Ritual Transfer between South Asia and the Occident from a Historical and Religious Studies Perspective

Department and Research Field: South Asian History and Religious Studies
Subproject A7 has been concluded June 30, 2009.

Subproject Management

Prof. Dr. Gita Dharampal-Frick

South Asian Institute
Department of History
Im Neuenheimer Feld 330
69120 Heidelberg

Phone: +49 - (0)6221-54 89 09
Fax: +49 - (0)6221-54 63 81


Dr. Martin Brandtner

Project Program

Subproject A7 researches the intercultural processes of ritual transfer between the Indian subcontinent and the occident based on selected case studies.

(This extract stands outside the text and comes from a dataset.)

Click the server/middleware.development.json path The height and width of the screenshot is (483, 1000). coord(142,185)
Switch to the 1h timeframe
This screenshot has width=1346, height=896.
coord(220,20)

Examining the west-east direction of the transfer, we will focus on the implantation of Christian rites into a culture that is substantially influenced by Hinduism. Furthermore, we will examine the changes within the Hindu rituals caused by the intervention of the Europeans.

Looking at the east-to-west transfer, we will analyze the new reform trends that developed in reaction to colonial and missionary ritual criticism and lead towards a rationalistically accentuated “neo-Hinduism”. Our research will elaborate on how this “neo-Hinduism” and its most prominent representatives began to be met with remarkable response – also from the occident – from the late 19th century on.

The World’s Parliament of Religions, held 1893 in Chicago, must be seen as an important turning-point and milestone for the inversion of the transfer direction. After the conference, the Hindu-Buddhist rituals traditions also spread to America and Europe. The subproject examines these traditions based on rituals of occidental, Buddhist, theosophical and life-reforming groups as well as two religious movements from the end of the 20th century (Vipassana and ISKCon).

Main Topics

A7.1: 1500-1893: Ritual transfer, ritual criticism and “ritual management” in the interaction of Christian mission, British Raj, “orientalism” and Neo-Hinduism (Researcher: Prof. Dr. Gita Dharampal-Frick)

A7.2: 1893-present time: Processes of the inclusion of Hindu-Buddhist religions and rituals into the Occident (Researcher: Frank Neubert, M.A.)